DA II shined when it came to responsiveness. You had a core group of characters that you saw grow and react to your choices and you got to see how your choices changed the world around you. As you became Champion of Kirkwall, the city where much of the game takes place, people reacted to you differently and the kind of quests you found changed. You went from just another refugee to the most important citizen of Kirkwall and advisor to the Viscount. The intense focus on characters also made you feel as if your choices had impact, because they affected how your companions viewed you and how their combat skills grew. DA II lacks scale, however. It may have been intentional, or it may have been due to a lack of time, but you don’t go many places in DA II. The places you do go you see again and again. Eventually you start to ask why pirates, apostate mages, and darkspawn all hang out in the same cave at different times. There is also a huge reuse of objects in the game, and it does start to wear on you. The intense focus on responsiveness makes you really realize how small the game world is.

You will see this warehouse over a dozen times, with different enemies, quests, and treasure inside.

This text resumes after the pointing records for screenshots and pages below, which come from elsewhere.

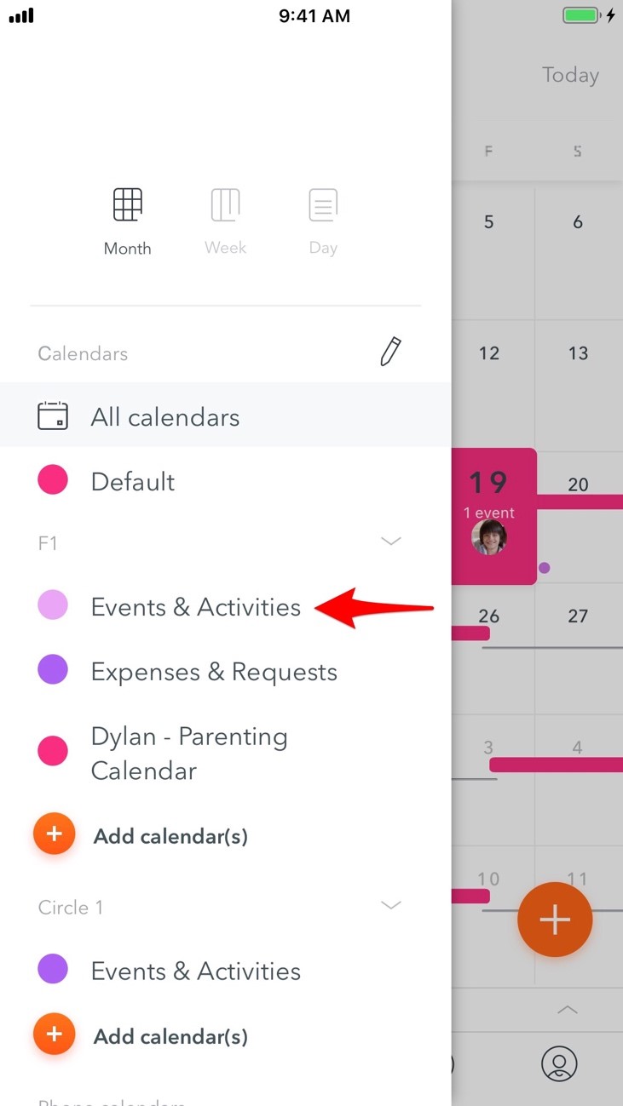623x1106 pixels.
Task: Tap the orange plus beside Circle 1 Add calendar(s)
Action: (54, 1034)
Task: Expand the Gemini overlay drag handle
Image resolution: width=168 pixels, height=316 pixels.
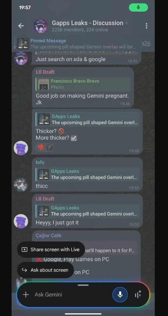Action: [83, 285]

You will see this warehouse over a dozen times, with different enemies, quests, and treasure inside.

At this point, you might think that responsiveness and scale can’t exist together. There really aren’t many games which managed to blend the two, but Fallout 2: A Post Nuclear Role Playing Game manages to. Fallout 2 is a much beloved game and some people consider it to be the last true game in the Fallout series because of the large changes the Bethesda made in the later games.  

In Fallout 2, you took the place of a descendant of the main character of Fallout 1, and you ventured out into the wasteland to find the Garden of Eden Creation Kit (or G.E.C.K) to save your dying village. As you head through the game, you gained a reputation according to your choices. For instance, you can join a Mafia family and stores give you discounts, you can become a champion boxer and doors, usually open to only the most charismatic, will open, and you can defend the innocent and all the evil characters in the world will be suspicious when talking to you. The world and people around you reacted to you in a way that makes sense, even though the in-game world of Fallout 2 is huge and filled with characters, settlements, and quests comparable to Skyrim. The combination of responsiveness and scale help Fallout 2 stand out in a crowd populated by some of the best games ever made.

IT’s hard to make a large world that reacts to player choices, but it can be done. There aren’t many games that accomplish it, but it adds something very special to those that do. It’s easy to imagine how hard it would be to great something huge with great detail, but maybe it says something about what makes a truly talented developer, that they’re somebody who can get fire and ice to work together.